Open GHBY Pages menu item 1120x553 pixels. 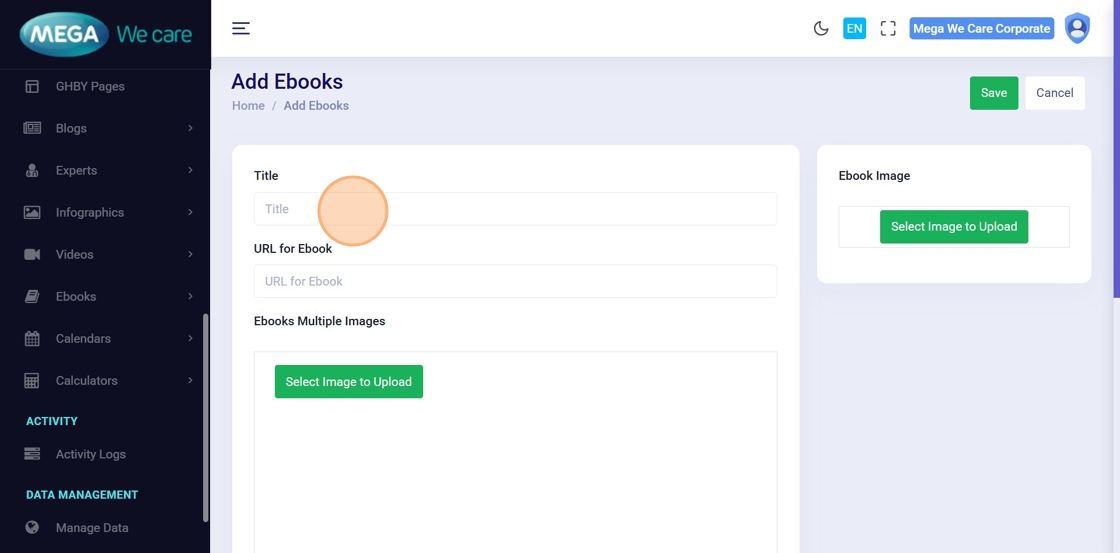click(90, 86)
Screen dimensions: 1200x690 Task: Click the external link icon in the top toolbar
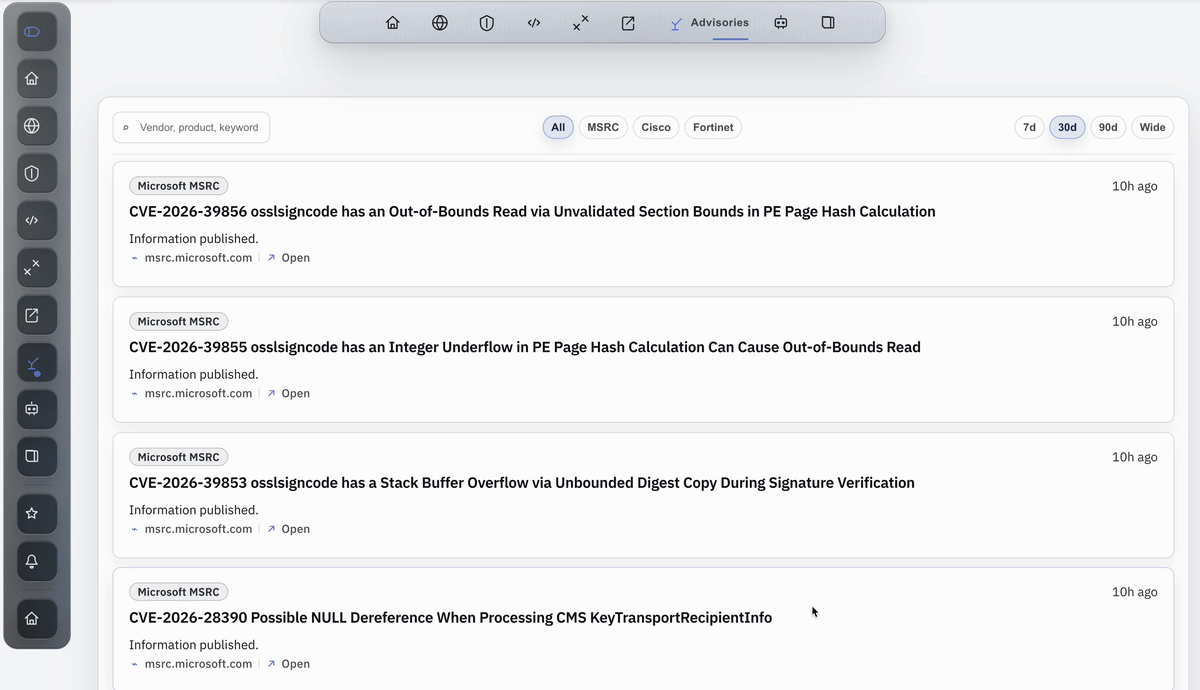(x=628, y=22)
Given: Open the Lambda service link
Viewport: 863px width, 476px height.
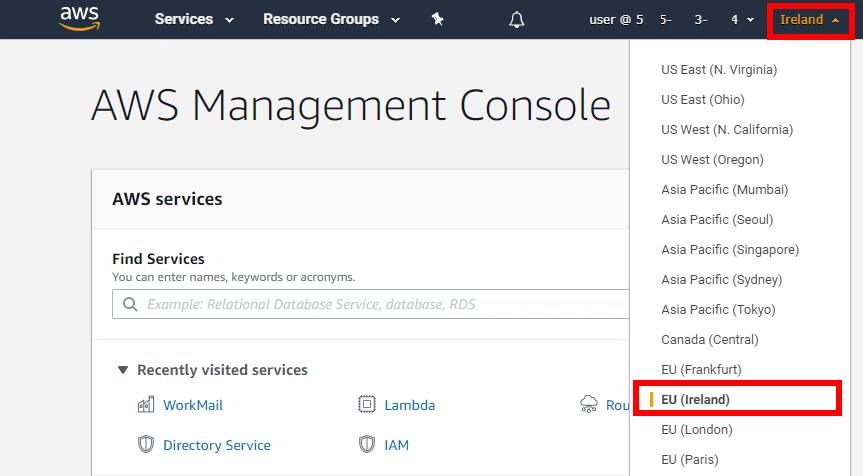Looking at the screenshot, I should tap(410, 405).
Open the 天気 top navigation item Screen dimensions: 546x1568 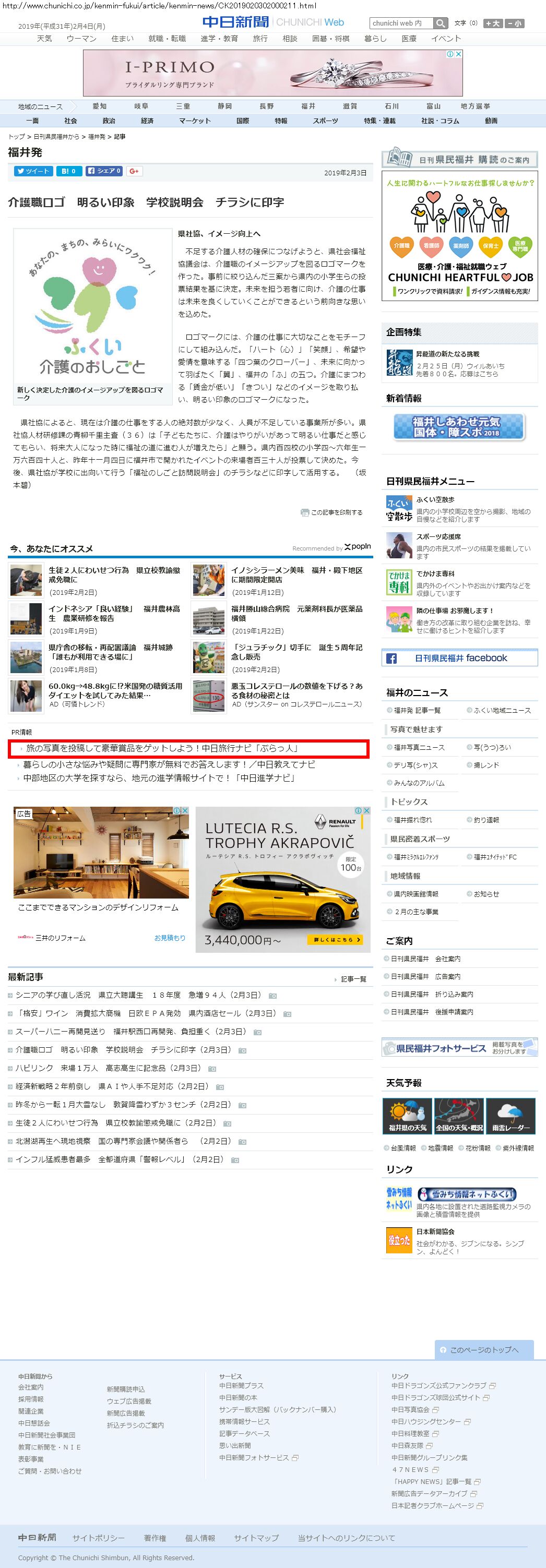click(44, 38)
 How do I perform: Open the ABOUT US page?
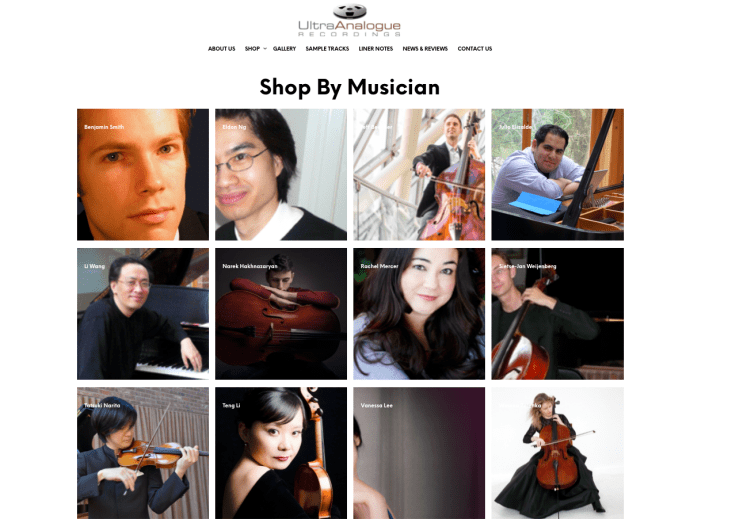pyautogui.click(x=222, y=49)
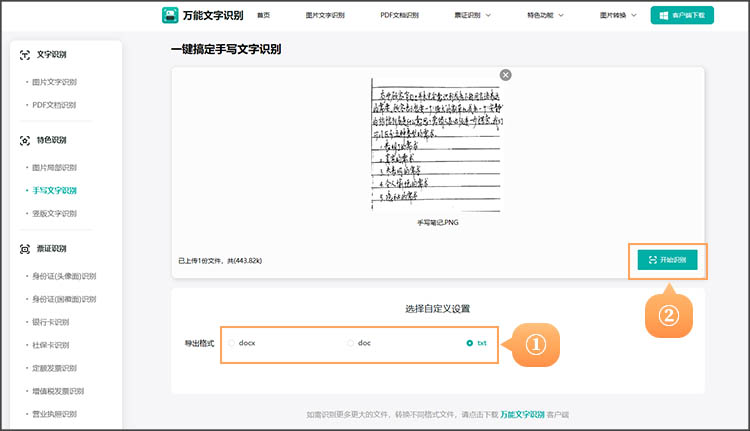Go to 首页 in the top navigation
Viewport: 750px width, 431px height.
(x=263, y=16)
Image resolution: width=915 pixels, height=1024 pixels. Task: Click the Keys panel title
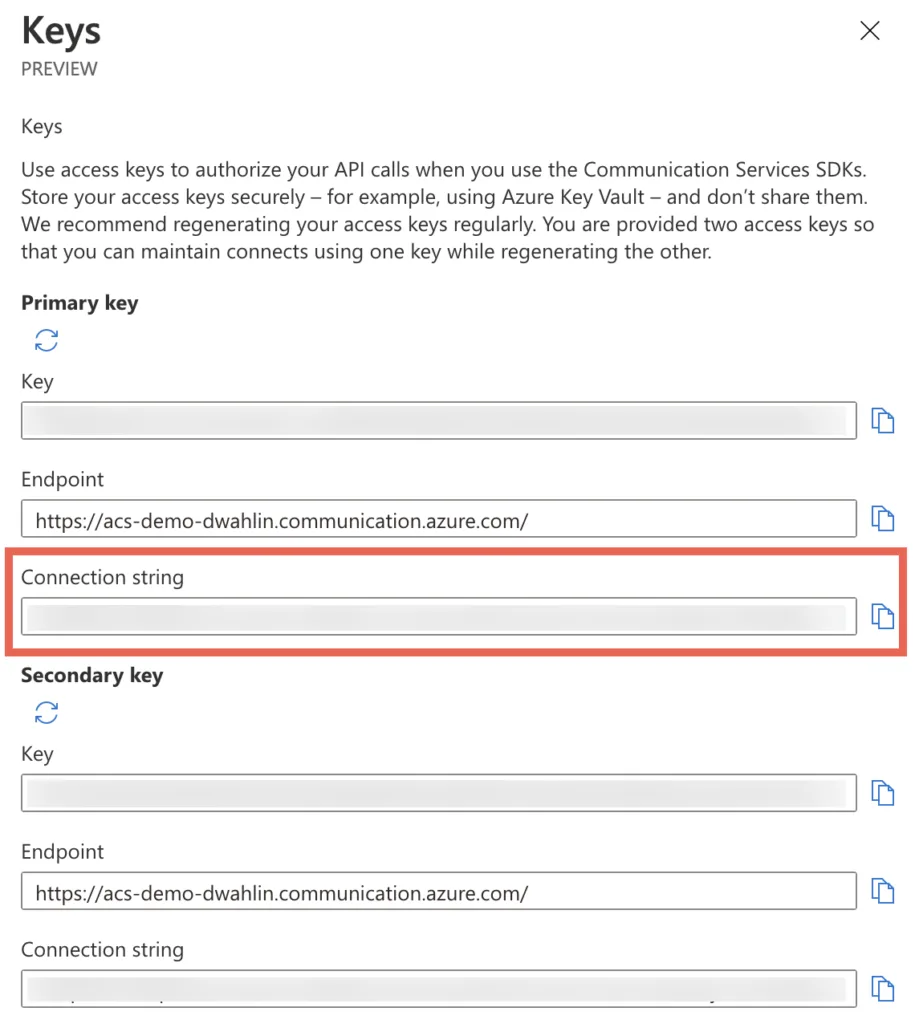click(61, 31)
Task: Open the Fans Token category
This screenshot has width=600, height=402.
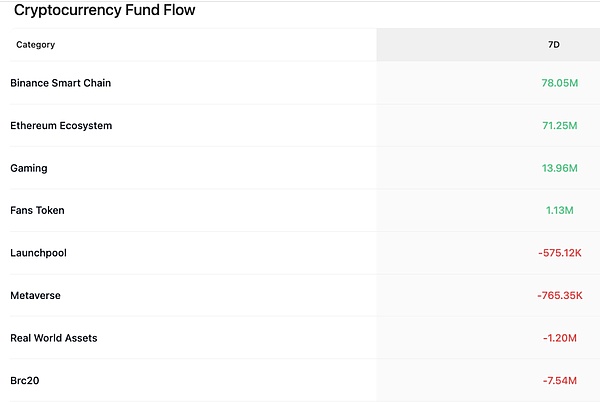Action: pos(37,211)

######

Only the lines from the line containing "Image resolution: width=915" through the last line of the entries above should be reproduced, word for word and without pictures.

Image resolution: width=915 pixels, height=1024 pixels. Task: Click the Keys panel title
click(61, 31)
Task: Open the Fans Token category
This screenshot has width=600, height=402.
Action: pos(37,211)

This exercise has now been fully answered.